**What the task requires:** Your copy should match the entries exactly, with no images carried over.

Supplied records START

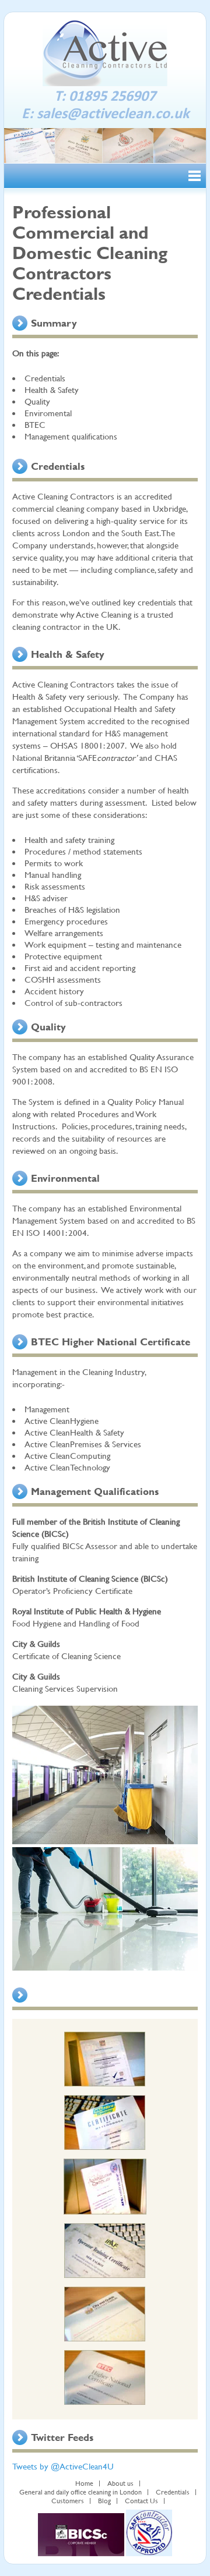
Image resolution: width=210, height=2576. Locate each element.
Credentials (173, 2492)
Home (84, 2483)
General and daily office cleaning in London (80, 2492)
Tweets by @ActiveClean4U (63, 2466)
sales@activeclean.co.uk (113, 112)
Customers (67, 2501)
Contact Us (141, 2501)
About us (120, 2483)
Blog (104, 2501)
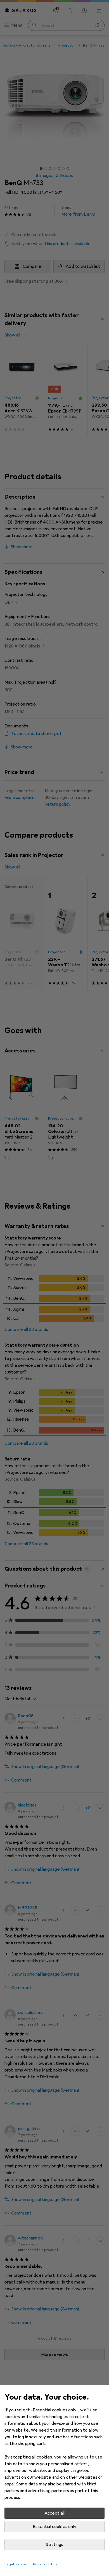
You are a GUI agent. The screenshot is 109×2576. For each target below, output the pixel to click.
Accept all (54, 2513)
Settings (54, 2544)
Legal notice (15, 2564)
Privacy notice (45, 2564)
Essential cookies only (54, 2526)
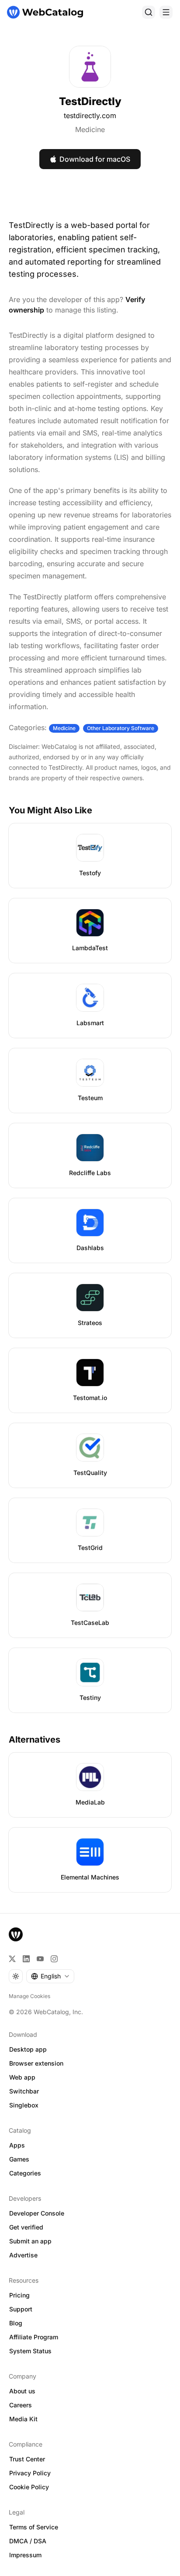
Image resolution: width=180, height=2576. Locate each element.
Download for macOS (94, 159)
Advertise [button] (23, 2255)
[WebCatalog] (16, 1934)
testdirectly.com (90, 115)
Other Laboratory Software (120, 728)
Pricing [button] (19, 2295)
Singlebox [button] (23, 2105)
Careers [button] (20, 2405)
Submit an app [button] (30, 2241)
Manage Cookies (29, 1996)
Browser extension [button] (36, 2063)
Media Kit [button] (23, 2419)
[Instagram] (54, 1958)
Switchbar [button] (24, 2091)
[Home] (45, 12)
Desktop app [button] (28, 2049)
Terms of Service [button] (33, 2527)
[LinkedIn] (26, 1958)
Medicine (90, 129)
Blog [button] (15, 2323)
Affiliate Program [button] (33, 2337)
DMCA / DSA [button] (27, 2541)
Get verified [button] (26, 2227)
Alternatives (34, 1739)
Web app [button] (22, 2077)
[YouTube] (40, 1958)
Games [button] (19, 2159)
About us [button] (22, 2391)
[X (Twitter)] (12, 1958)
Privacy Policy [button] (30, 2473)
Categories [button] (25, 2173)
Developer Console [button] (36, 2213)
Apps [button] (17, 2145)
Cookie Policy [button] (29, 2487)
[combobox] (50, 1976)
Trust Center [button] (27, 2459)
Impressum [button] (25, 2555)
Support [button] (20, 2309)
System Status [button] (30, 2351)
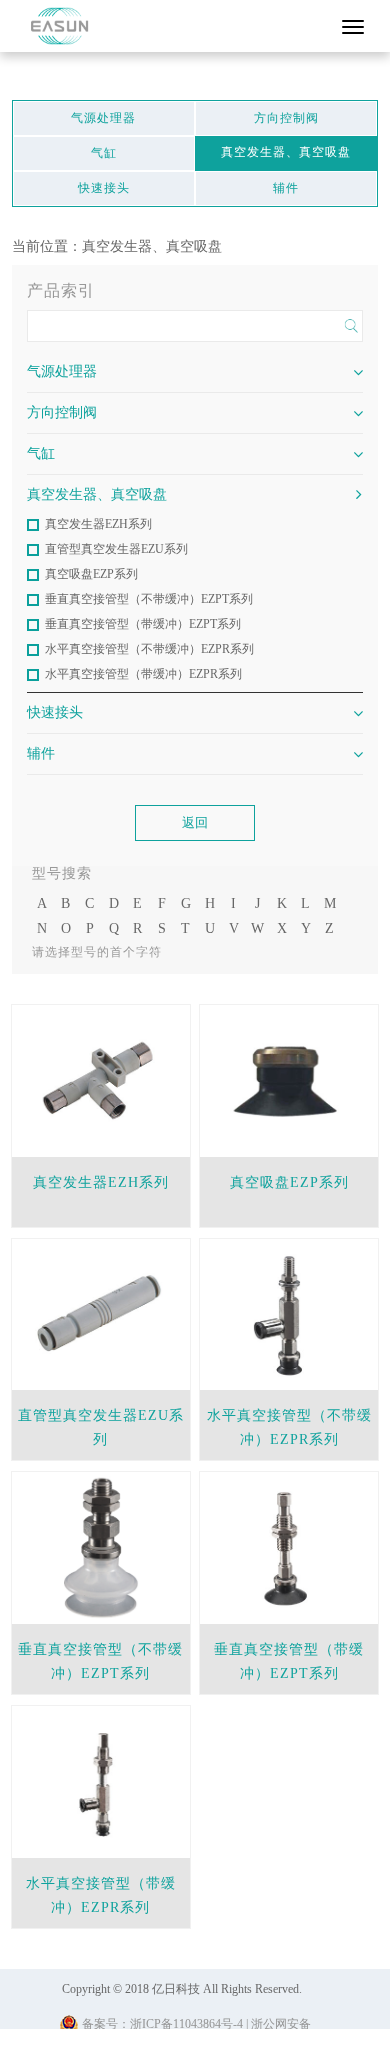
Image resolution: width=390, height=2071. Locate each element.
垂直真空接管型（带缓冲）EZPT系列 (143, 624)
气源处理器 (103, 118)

Supplied records END

**The completed task:**
Image resolution: width=210, height=2576. Locate each element.
Credentials (173, 2492)
Home (84, 2483)
General and daily office cleaning in London (80, 2492)
Tweets by @ActiveClean4U (63, 2466)
sales@activeclean.co.uk (113, 112)
Customers (67, 2501)
Contact Us (141, 2501)
About us (120, 2483)
Blog (104, 2501)
You are a GUI agent. The screenshot is 109×2576. For each target below, output the pixel to click.
Accept all (54, 2513)
Settings (54, 2544)
Legal notice (15, 2564)
Privacy notice (45, 2564)
Essential cookies only (54, 2526)
Image resolution: width=180, height=2576. Locate each element.
Download for macOS (94, 159)
Advertise [button] (23, 2255)
[WebCatalog] (16, 1934)
testdirectly.com (90, 115)
Other Laboratory Software (120, 728)
Pricing [button] (19, 2295)
Singlebox [button] (23, 2105)
Careers [button] (20, 2405)
Submit an app [button] (30, 2241)
Manage Cookies (29, 1996)
Browser extension [button] (36, 2063)
Media Kit [button] (23, 2419)
[Instagram] (54, 1958)
Switchbar [button] (24, 2091)
[Home] (45, 12)
Desktop app [button] (28, 2049)
Terms of Service [button] (33, 2527)
[LinkedIn] (26, 1958)
Medicine (90, 129)
Blog [button] (15, 2323)
Affiliate Program [button] (33, 2337)
DMCA / DSA [button] (27, 2541)
Get verified [button] (26, 2227)
Alternatives (34, 1739)
Web app [button] (22, 2077)
[YouTube] (40, 1958)
Games [button] (19, 2159)
About us [button] (22, 2391)
[X (Twitter)] (12, 1958)
Privacy Policy [button] (30, 2473)
Categories [button] (25, 2173)
Developer Console [button] (36, 2213)
Apps [button] (17, 2145)
Cookie Policy [button] (29, 2487)
[combobox] (50, 1976)
Trust Center [button] (27, 2459)
Impressum [button] (25, 2555)
Support [button] (20, 2309)
System Status [button] (30, 2351)
Image resolution: width=390, height=2071. Locate each element.
垂直真空接管型（带缓冲）EZPT系列 (143, 624)
气源处理器 (103, 118)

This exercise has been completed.